Our Mission:

Is to protect the wilderness, water, and wildlife of Western Colorado’s public lands.

Our History:

The Aspen Wilderness Workshop (as it was then called) was founded in 1967 and as an all-volunteer group in the 1970s and 1980 secured congressional designation for the Hunter-Fryingpan, Collegiate Peaks, West Elks, and Raggeds Wilderness Areas, and doubled the acreage within the Maroon Bells-Snowmass Wilderness Area. Co-founders and “Maroon Belles” Connie Harvey, Joy Caudill, and Dottie Fox, played a pivotal role in bringing about these pieces of legislation, which together secured nearly a half-million acres of wilderness in the White River National Forest.

The Maroon Belles: Joy Caudill, Dottie Fox and Connie Harvey. Photo courtesy Meredith Ogilby.

During the 1970s WW’s advocacy resulted in the establishment of the Maroon Valley Bus Service (1975), which limited private vehicles in the Maroon Valley (to protect it from air pollution) and provided the first interpretive guides on buses; WW – alongside other conservation groups – unsuccessfully fought the Fryingpan–Arkansas (Fry-Ark) water diversion project. Beginning in the mid-1980s, our focus broadened from advocating for new wilderness to defending the ecological integrity of the White River National Forest (WRNF).

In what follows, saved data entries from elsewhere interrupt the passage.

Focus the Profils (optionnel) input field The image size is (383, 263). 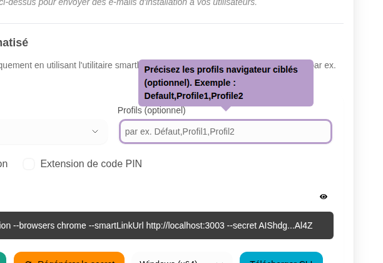click(225, 132)
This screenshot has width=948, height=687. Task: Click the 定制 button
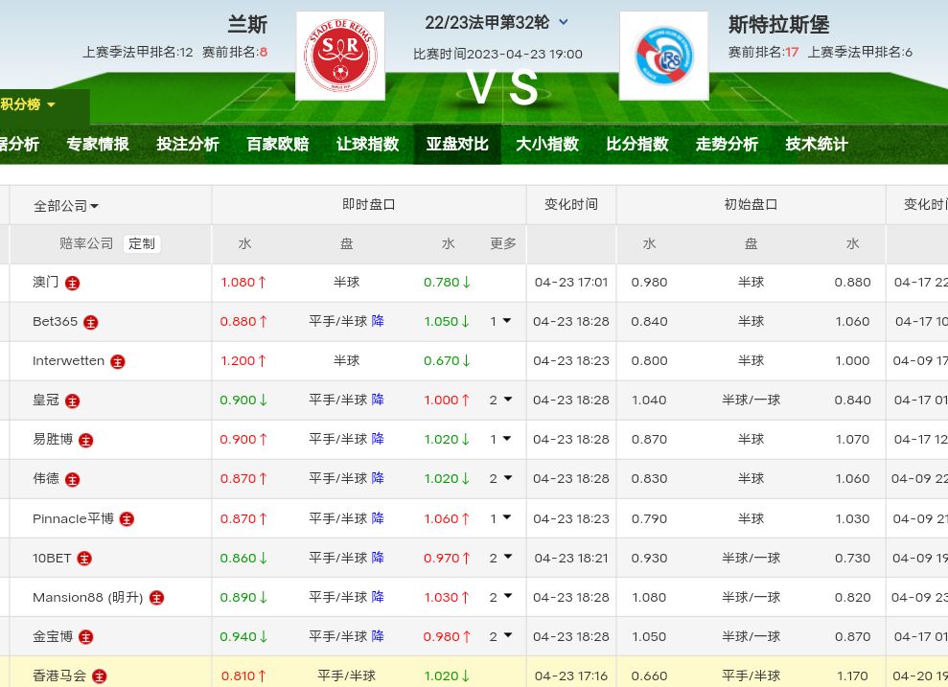click(x=142, y=243)
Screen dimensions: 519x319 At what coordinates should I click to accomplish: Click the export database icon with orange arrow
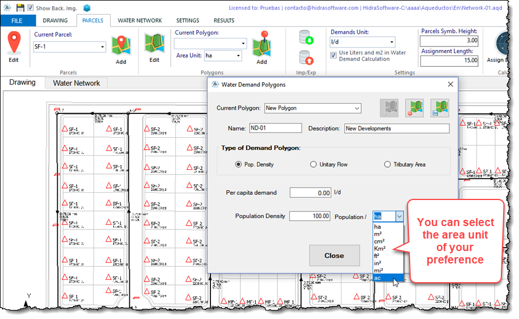click(x=306, y=57)
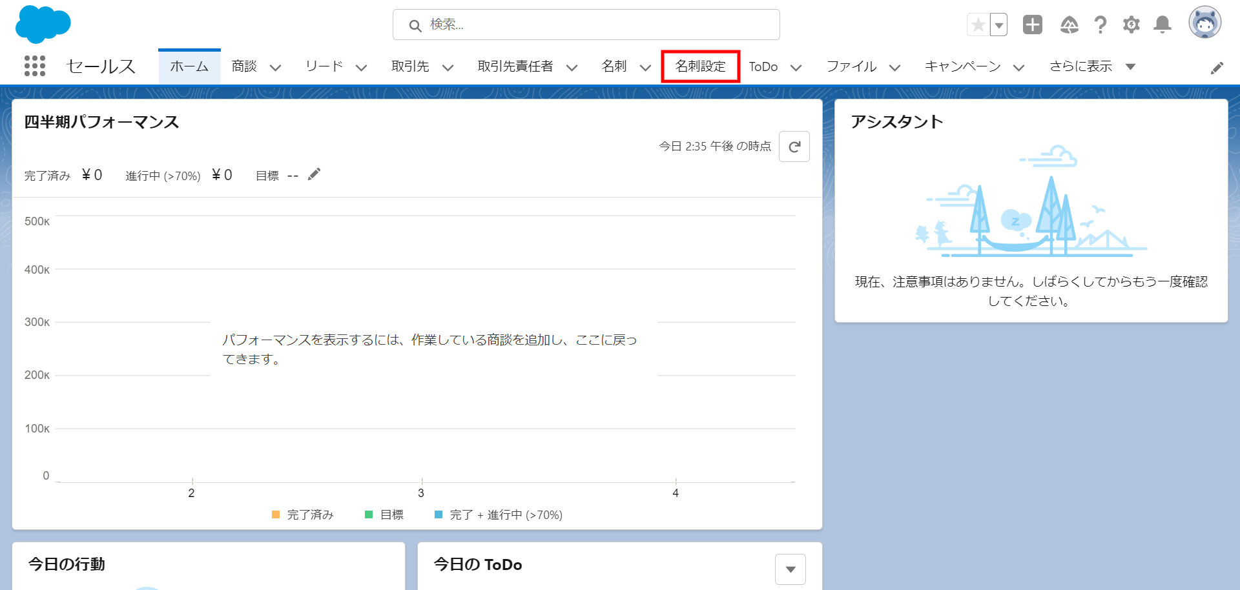The image size is (1240, 590).
Task: Edit the 目標 goal pencil icon
Action: pos(314,175)
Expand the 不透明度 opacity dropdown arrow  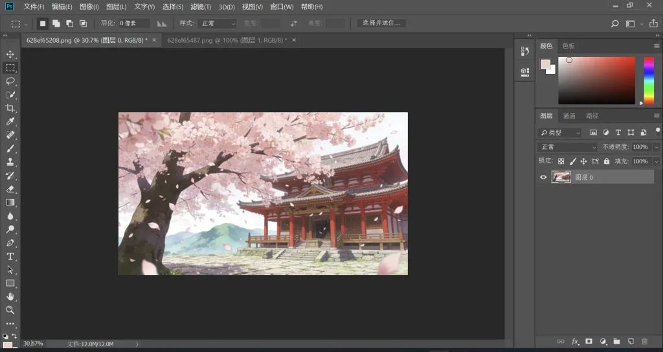tap(657, 147)
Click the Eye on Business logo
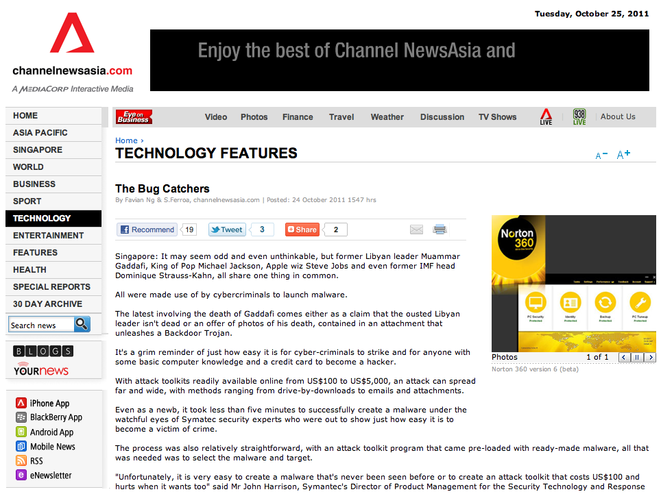661x494 pixels. point(134,117)
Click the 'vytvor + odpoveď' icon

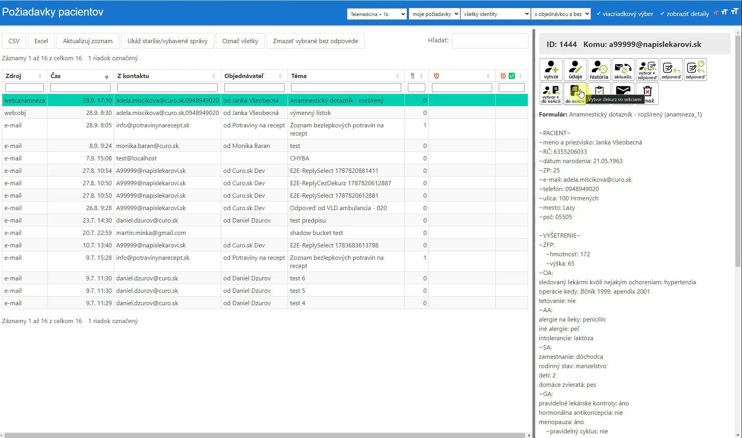pyautogui.click(x=647, y=70)
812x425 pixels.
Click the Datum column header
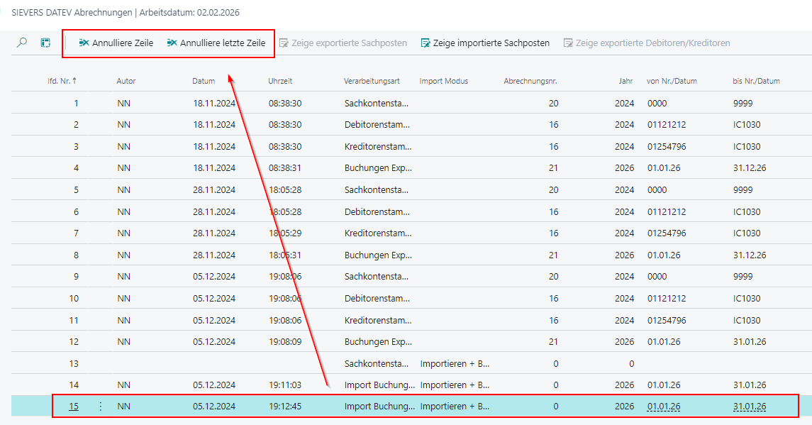coord(204,81)
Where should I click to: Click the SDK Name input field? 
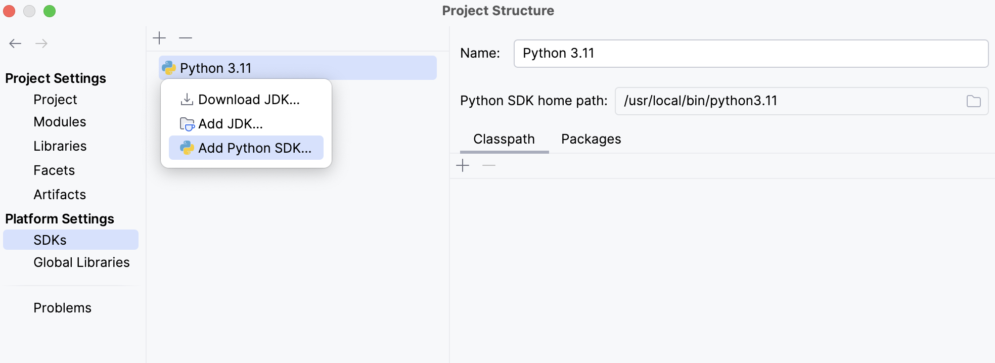(750, 54)
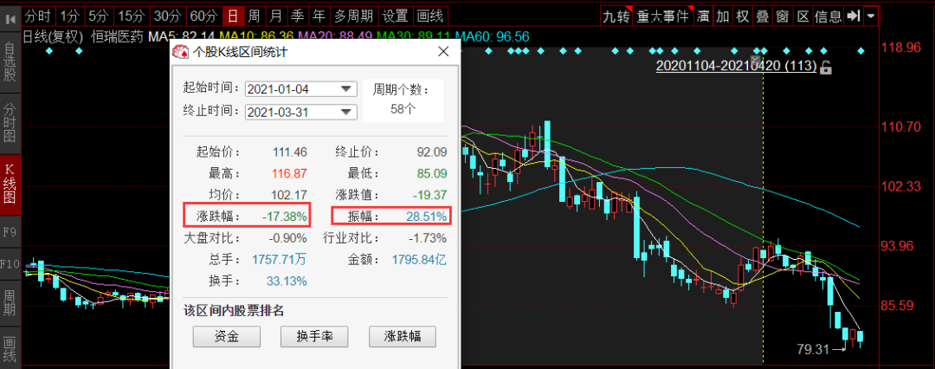Click the 叠 overlay toolbar icon

tap(760, 16)
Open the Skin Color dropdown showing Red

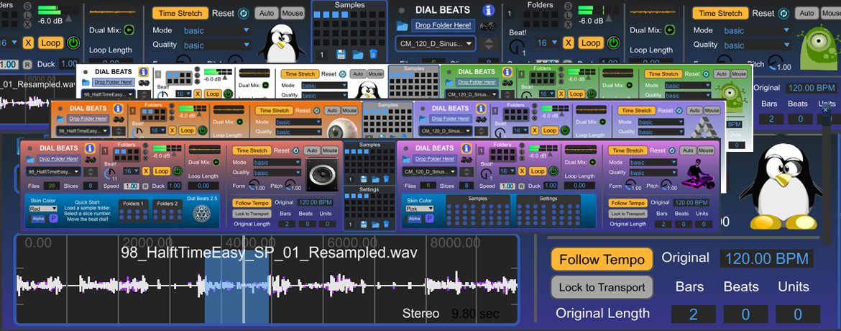(42, 209)
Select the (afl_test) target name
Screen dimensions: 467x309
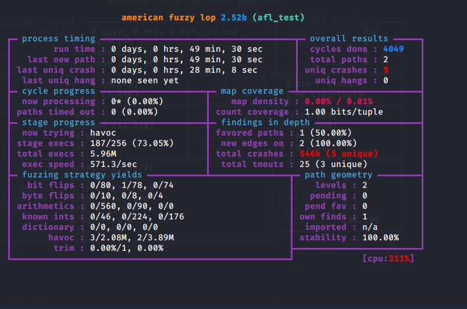pos(278,17)
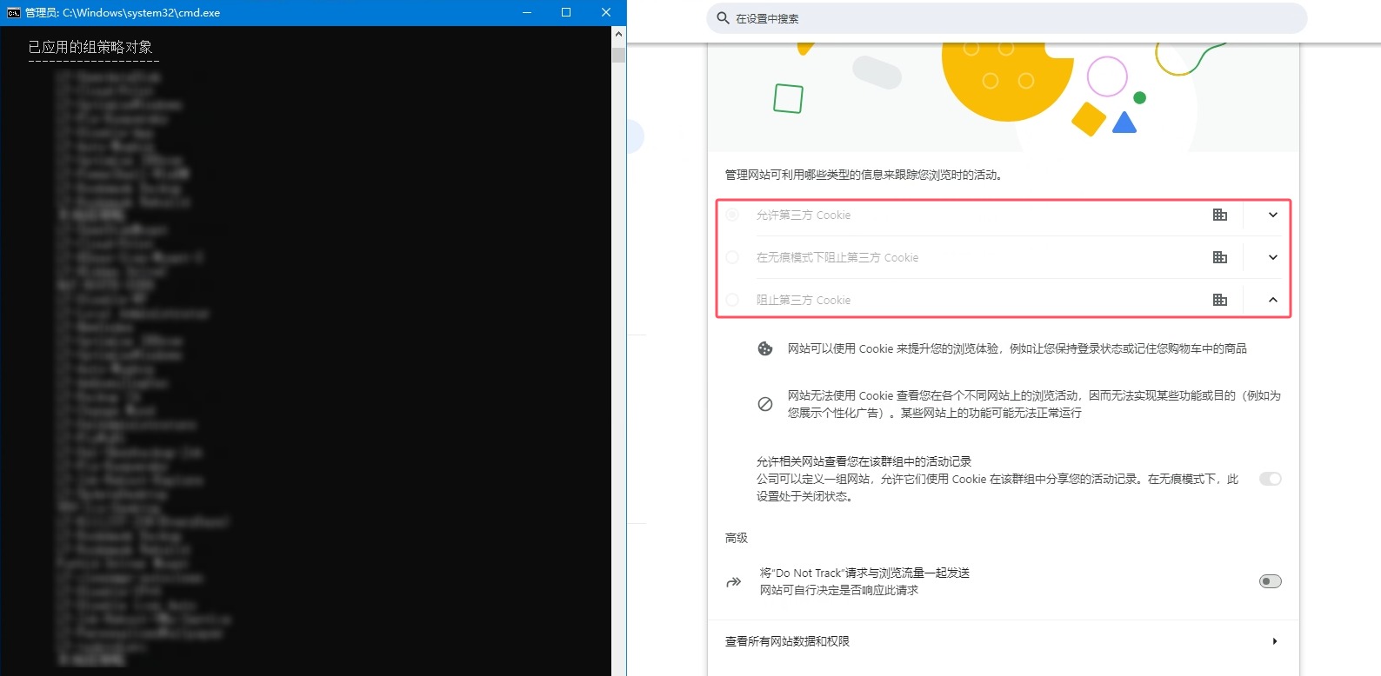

In 1984, we started a still-running Wilderness Monitoring Program with the Forest’s Aspen Ranger District and in 1996, won a pivotal Colorado Supreme Court ruling regarding the Snowmass Creek Instream Flow, which established a compromise that balances ecosystem needs and human demand. In 1997, Sloan Shoemaker was hired as WW’s first full-time employee, leading WW’s efforts to ensure ecological values were protected in the WRNF management plan revision (finalized in 2002).

Long-time Executive Director Sloan Shokemaker.

BLM Wildlands, near Dinosaur National Monument, that the Colorado Wildlands Project is working to protect. Photo courtesy Jon Mullen/Ecostock.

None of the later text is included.